Roma – «Ho registrato un clima costruttivo, di disponibilità al dialogo. Non era scontato dopo la dura contrapposizione sul referendum. Ed è da questa apertura di credito che il governo intende partire per un’intesa bipartisan sulle riforme costituzionali. A cominciare dal Titolo V, per proseguire con la legge elettorale e la ridefinizione dei poteri del premier. Vannino Chiti, ministro per i Rapporti con il Parlamento e le Riforme è reduce da un giro di incontri con i gruppi parlamentari dell’opposizione. Dopo An, Udc e Lega, ieri è stata la volta di un faccia a faccia con una delegazione di Forza Italia.

Ministro Chiti, l’opposizione non ha chiuso le porte al dialogo. Ma quali sono le priorità da cui ripartire?
«Siamo d’accordo sulla necessità di ammodernare la seconda parte della Costituzione e di ripartire dal federalismo. Ci sono aspetti del Titolo V da attuare e altri da correggere. E’ una materia complessa, ma convergiamo ad esempio sulla restituzione allo Stato della competenza esclusiva in materia di grandi infrastrutture e reti energetiche. E mi sembra ci sia un’intesa sul fatto che la priorità delle priorità nell’ambito della rivisitazione del Titolo V sia la realizzazione del federalismo fiscale ossia l’attuazione dell’articolo 119 della Costituzione, con relativa definizione delle risorse, delle competenze e del fondo di solidarietà».

Niente devolution insomma?
«Non siamo entrati nello specifico di tutti i settori da riformare. E’ evidente però che se ognuno ripropone le posizioni per cui si è fatto il referendum non si fanno passi avanti».

Si entrerà nel merito delle riforme dopo la pausa estiva?
«Il governo non ha intenzione di sovrapporsi al lavoro parlamentare. E mi sembra che l’orientamento delle commissioni affari costituzionali sia quello di avviare prima un’indagine conoscitiva, da concludere entro fine anno, per esaminare tra l’altro il contenzioso Stato-Regioni alla luce delle sentenze della Consulta e gli esiti del trasferimento delle competenze dallo Stato centrale alle autonomie locali».

Se c’è l’intesa sul federalismo quali saranno i passi successivi?
«A quel punto si potrebbe tentare l’intesa, difficile, su come superare il bicameralismo perfetto. E continuare con la riduzione del numero dei parlamentari, la ridefinizione del ruolo del presidente del consiglio, fermo restando il nostro rifiuto del modello presidenziale, e la nuova legge elettorale».

La riforma della legge elettorale non avrà una corsia preferenziale?
«Non si tratta di un tema da avvio della legislatura, ma certamente la nostra intenzione è di non tornare a votare nel 2011 con la vecchia legge voluta dai centrodestra. Nel merito io preferirei un maggioritario a doppio turno ma mi pare ci siano maggiori chances per un impianto di riforma elettorale proporzionale con sbarramento alla tedesca».

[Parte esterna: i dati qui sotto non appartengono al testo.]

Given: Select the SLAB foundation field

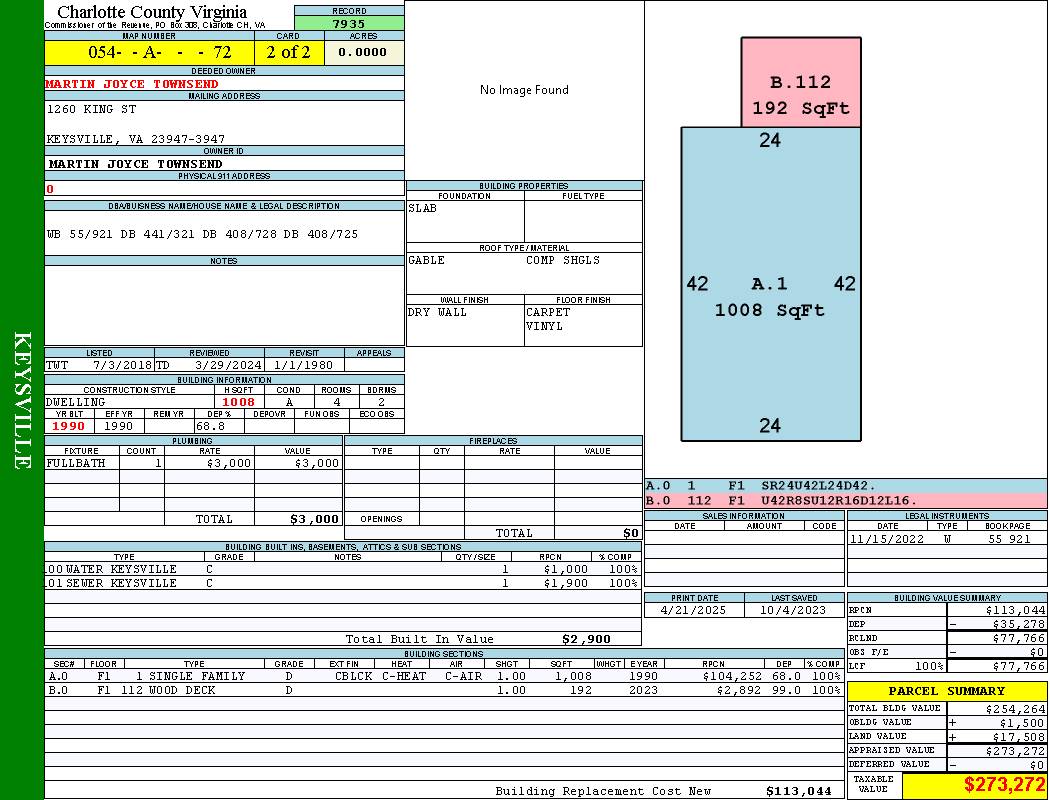Looking at the screenshot, I should coord(465,221).
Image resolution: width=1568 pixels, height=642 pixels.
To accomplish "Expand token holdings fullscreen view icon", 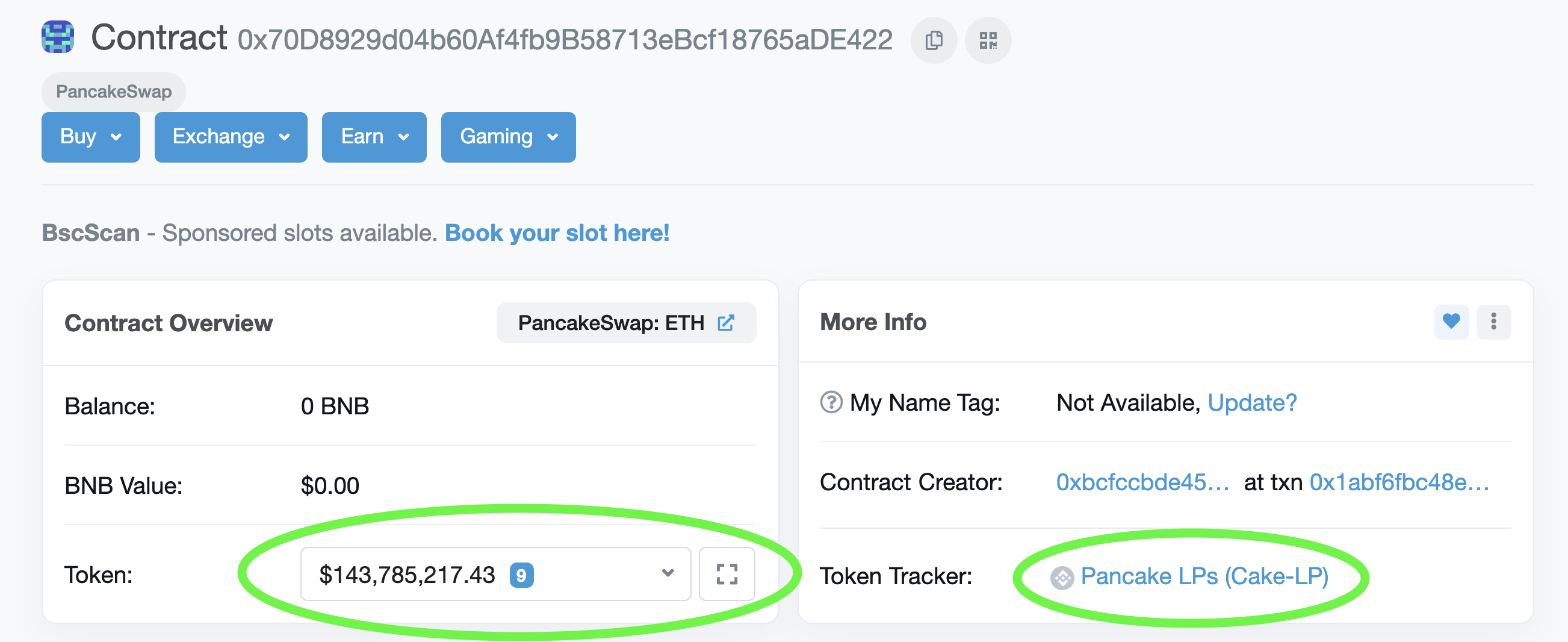I will pos(727,574).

E sul presidente del Consiglio ci sono intese a portata di mano?
«Ho registrato ampie convergenze sulla possibilità di conferire al presidente del Consiglio il potere di revoca dei ministri. E c’è una disponibilità nel centrodestra attorno alla sfiducia costruttiva, ma permangono interpretazioni diverse sulla possibilità che il nuovo governo possa fare riferimento o no alla stessa maggioranza parlamentare».

Ministro lei parla di clima di dialogo, eppure secondo Calderoli a sinistra non tutti sono d’accordo con questa strada bipartisan.
«Al primo punto del programma dell’Unione sulle riforme costituzionali si parla della necessità di coinvolgimento dell’opposizione. Non vedo dove sia il problema. E comunque il dibattito sulle riforme dovrebbe restare fuori dalla polemica politica di tutti i giorni.